Verbosity As you can see above, using O'Doyle to build complex queries will require more effort upfront. It has no internal concept of an "index" that allows you to look up data by a certain attribute, so you will need to create that yourself as a derived fact.

Performance O'Doyle will almost certainly be slower. The main reason is that the ::by-id fact is going to be recreated any time a todo is inserted or retracted, whereas a real database is smart enough to update its index incrementally. I may figure out a way to do that with O'Doyle eventually, but for now, don't use this technique if you're dealing with a ton of data.

Advantages of O'Doyle's approach

Reactivity With O'Doyle, the query you built isn't just a query. You can run arbitrary code whenever your todos are updated, somewhat like a "materialized view". Just put arbitrary code in a rule's :then or :then-finally block (see the main README to understand the distinction).

There isn't a fine-grained way to react to changes in a DataScript query's results; see the open issue about this. As a result, people try combining it with other libraries to claw their way back to reactivity.

Tweakability All is fine and dandy with high-level DSLs, until you need to make subtle changes that the DSL makes difficult or impossible. With O'Doyle, the guts of your database are exposed to you, and your "query language" is just normal Clojure code.

For example, what if we decide later that we want to make the sub todos store their parent todo's id, instead of the parent todos storing their sub todo ids? That might make more sense, because it prevents a todo from having multiple parents:

(def todos
  [{:db/id 1
    ::text "Clean the car"
    ::parent-id nil}
   {:db/id 2
    ::text "Wash the windshield"
    ::parent-id 1}
   {:db/id 3
    ::text "Clean the interior"
    ::parent-id 1}
   {:db/id 4
    ::text "Vacuum the floor"
    ::parent-id 3}
   {:db/id 5
    ::text "Wipe down the dashboard"
    ::parent-id 3}])

In O'Doyle, this just turns into a Clojure problem: How do I convert those ::parent-ids into ::sub-todo-ids, so the rest of the code can remain unchanged? Make another rule, of course:

(def rules
  (o/ruleset
    {,,,

     ::update-sub-todo-ids
     [:what
      [id ::parent-id parent-id]
      :then-finally
      (let [todos (o/query-all o/*session* ::update-sub-todo-ids) ;; => [{:id 2 :parent-id 1} {:id 3 :parent-id 1} ,,,]
            todos-by-parent (group-by :parent-id todos)]          ;; => {1 [{:id 2 :parent-id 1} {:id 3 :parent-id 1}]
        (->> todos                                                ;;     3 [{:id 4 :parent-id 3} {:id 5 :parent-id 3}]
             (reduce                                              ;;     ,,,}
               (fn [session {:keys [id]}]
                 (->> (mapv :id (todos-by-parent id))             ;; => [2 3]
                      (o/insert session id ::sub-todo-ids)))
               o/*session*)
             o/reset!))]}))

With just the addition of that rule, the new todos can be inserted, and you'll get the same query result from ::root-todo as before! See odoyle.cljc and odoyle_alt.cljc for the full code of the original and adjusted examples above.

Can we make this adjustment with our DataScript query? Probably, but I don't know how :D This new ::update-sub-todo-ids rule isn't necessarily pretty or easy to understand, but at least your problem is now simply a Clojure problem, not a "how do I bend this special query language to do what I need it to do" problem.

And that's a good problem to have.

Given information
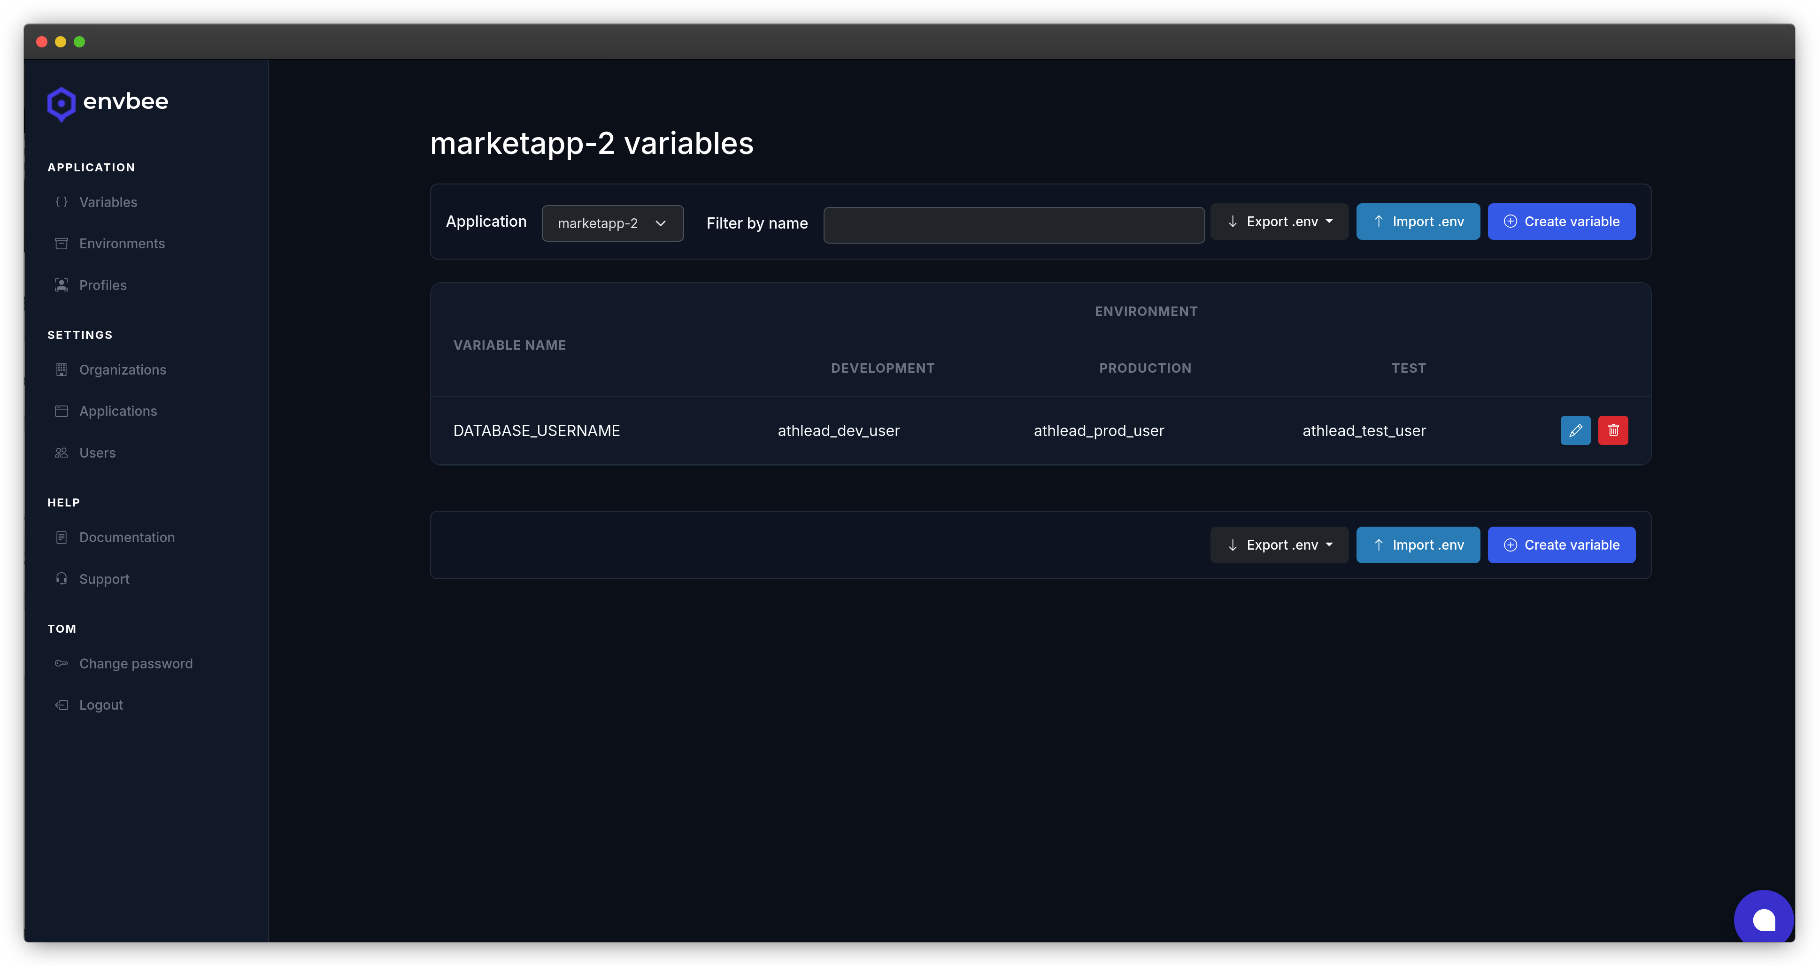
Task: Open the marketapp-2 application dropdown
Action: 612,223
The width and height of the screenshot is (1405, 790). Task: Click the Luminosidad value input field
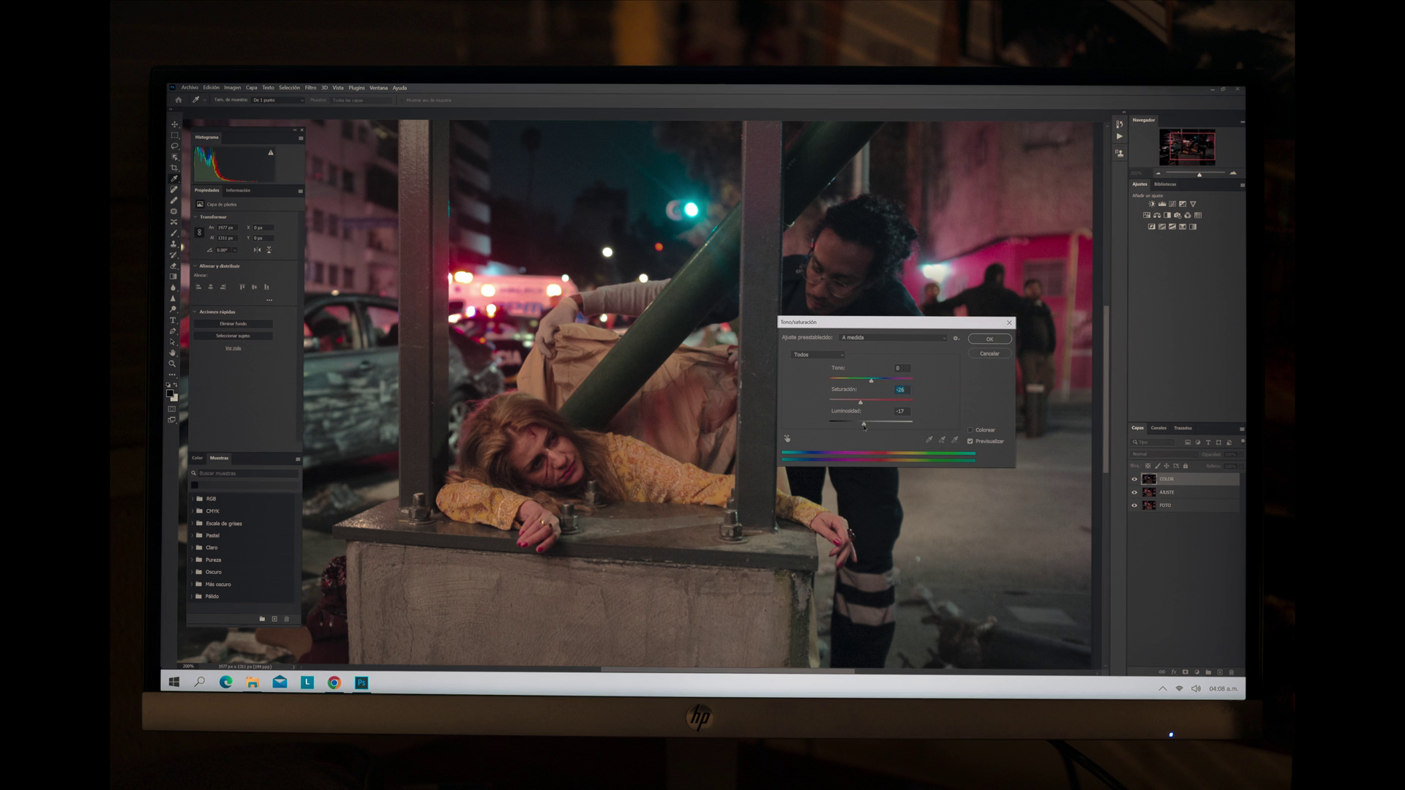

What is needed
What todo texts are given in the "(def todos" code of the text on O'Doyle? The data above come from a different source than the text on O'Doyle.

Response below
- Clean the car
- Wash the windshield
- Clean the interior
- Vacuum the floor
- Wipe down the dashboard